Some effects of diffusion polarization and chemical reactions on the steady-state zero-current conductance of lipid bilayers mediated by neutral carriers of ions have been studied theoretically and experimentally. Assuming that ion permeation across the interfaces occurs via a heterogeneous reaction between ions in the solution and carriers in the membrane, the relationship between the conductance and the aqueous concentration of carriers is shown to be linear only in a limited range of sufficiently low concentrations. At higher carrier concentrations, which for the most strongly bound cations are within the range of the experimentally accessible values, the conductance is expected to become limited by diffusion of the carried ion in the unstirred layers and therefore reach an upper limiting value independent of the membrane properties. This expectation has been successfully verified for glyceryl-monooleate membranes in the presence of the ions K+, Rb+ and NH+4 and carriers such as valinomycin and trinactin. The experimental results support, at least for the present system, the generally accepted view that complexation between ions and the macrocyclic antibiotics occurs at the membrane surface; it is shown, in fact, that for a different mechanism, such as that by which the complexes would form in the aqueous solutions and cross the interfaces as lipid-soluble ions, the same type of saturation would be expected to be observable only for unrealistically high values of the rate constants of the ion-carrier association. A previously proposed criterion to distinguish between these two mechanisms, based on the dependence of the conductance on the ion concentration, is discussed from the viewpoint of this more comprehensive model.
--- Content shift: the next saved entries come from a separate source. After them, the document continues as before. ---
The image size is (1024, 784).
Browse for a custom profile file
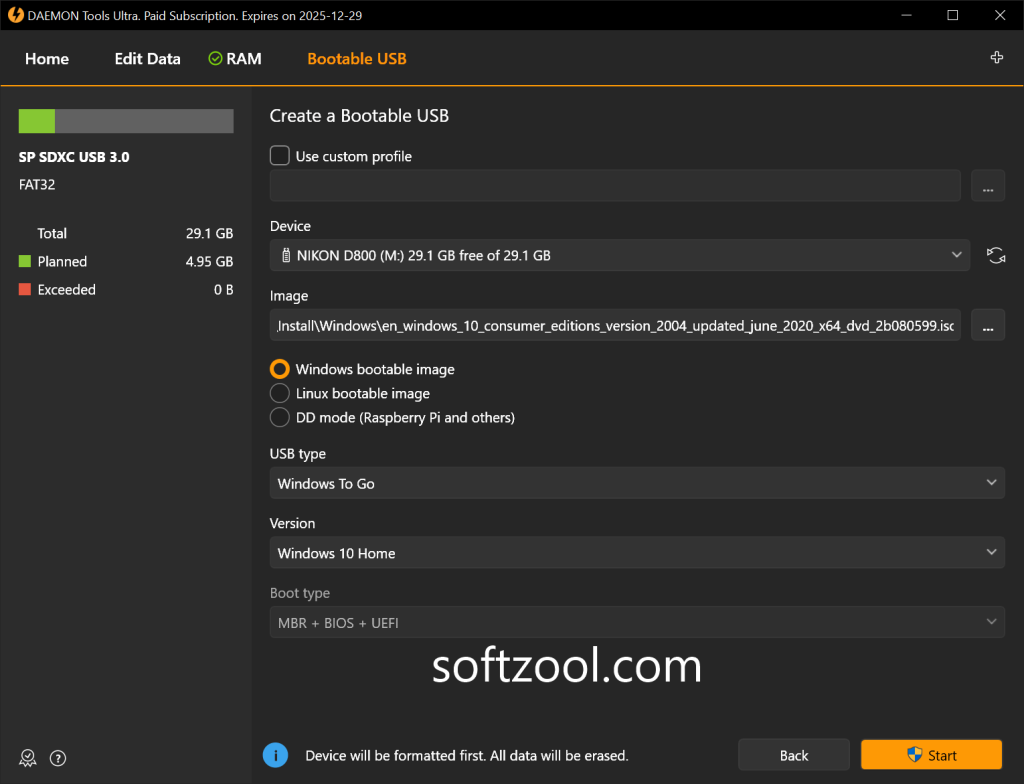point(987,186)

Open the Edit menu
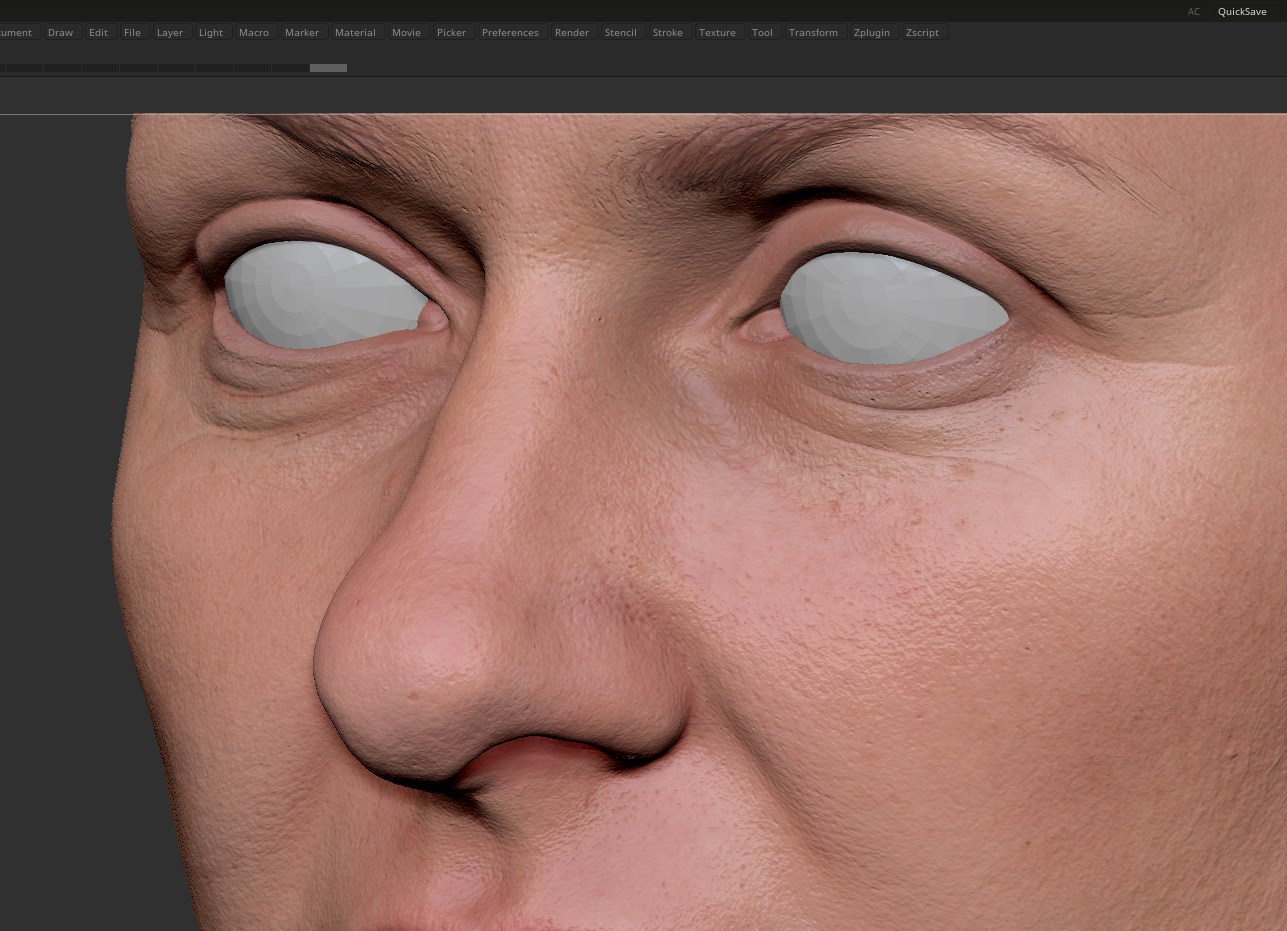[x=98, y=33]
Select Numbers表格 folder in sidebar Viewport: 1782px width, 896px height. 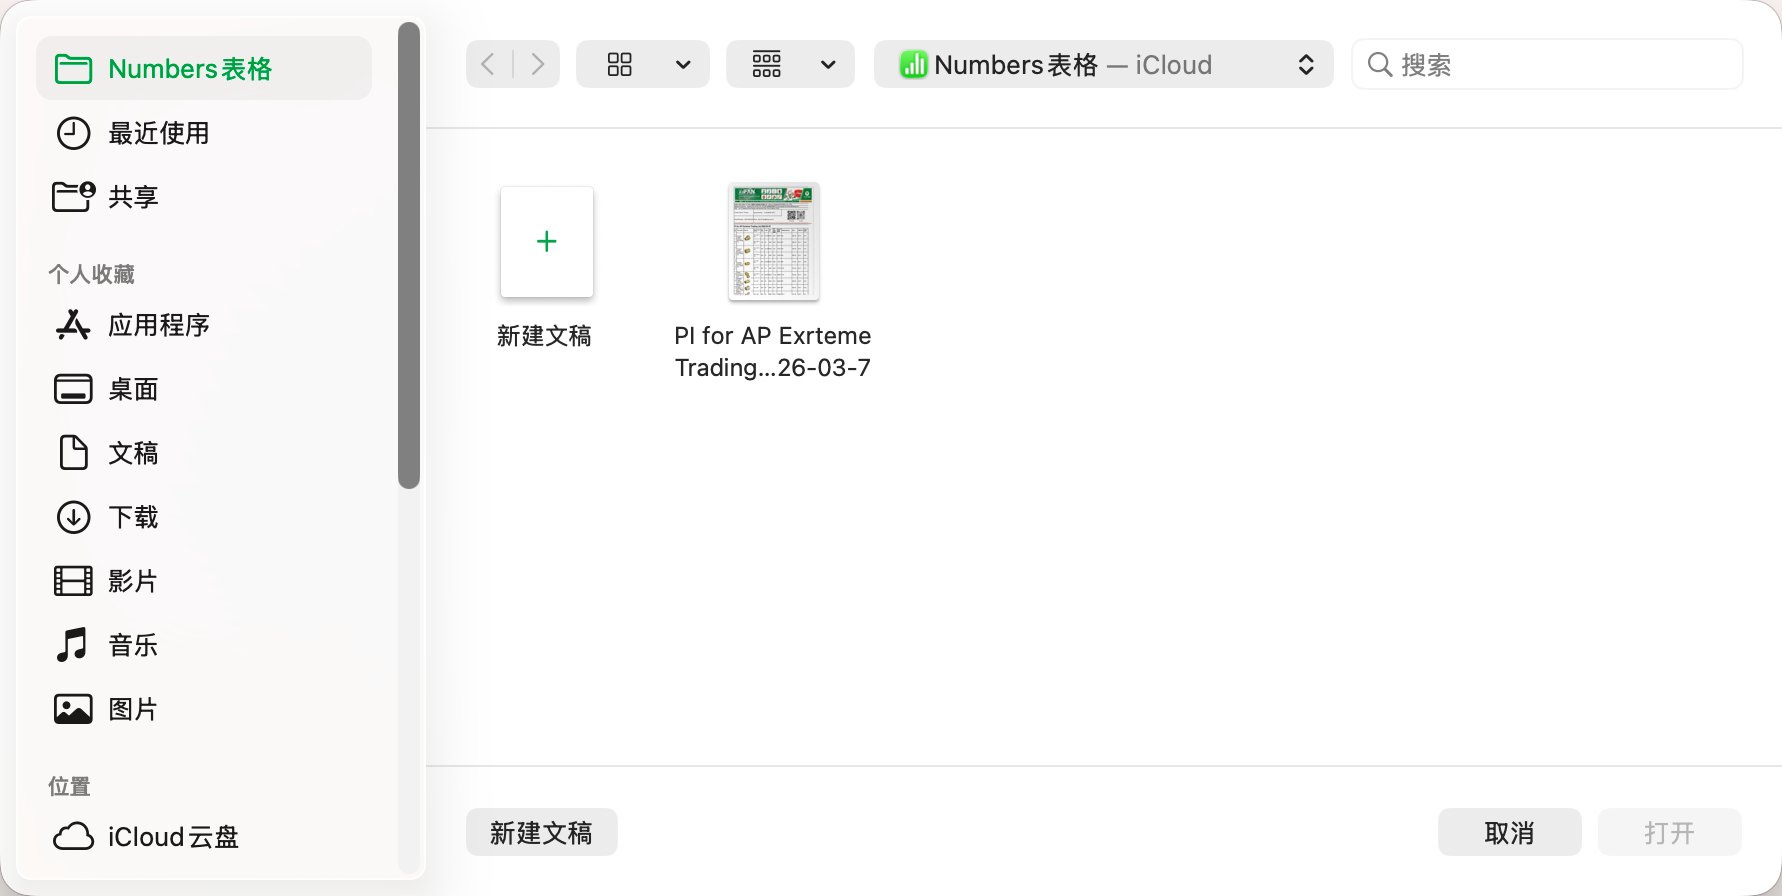coord(190,69)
Theory for carrier-mediated zero-current conductance of bilayers extended to allow for nonequilibrium of interfacial reactions, spatially dependent mobilities and barrier shape

A generalized form of the electrodiffusion equation, allowing for any shape of symmetrical energy barrier and any spatial dependence of the diffusion coefficient, is used to deduce theoretically the carrier-mediated conductance for thin (e.g., bilayer) membranes in the limit of low applied current. Both the Nernst-Planck and the Eyring single-barrier treatments are special cases of this more general approach, which allows for the effect of non-uniform properties of the lipid and non-uniform profiles of the forces acting within the membrane interior. Two independent mechanisms for ions to cross the membrane-solution interfaces are considered; namely, (1) the reaction at the interface between ions from solution and carriers from the membrane, and (2) the partition across the interfaces of complexes already formed in the solution. The rates of these reactions are taken into account using the rate equations of chemical kinetics; and the Poisson-Boltzmann equation is integrated in the aqueous solutions to evaluate the effect of charged polar head groups of the lipid. The analysis leads to an expression for the conductance, which, in the approximation of constant field, is an explicit function of such experimentally variable parameters as the concentrations and types of permeant ions and carriers in the aqueous phases, the total ionic strength and the nature of the polar head groups of the lipid. The functional relationship observable in an unknown membrane can, in principle, enable one to deduce such information as the mechanism of ion permeation across the interfaces, the magnitude of the surface charge, and the degree of ion-carrier complexation in the aqueous solutions.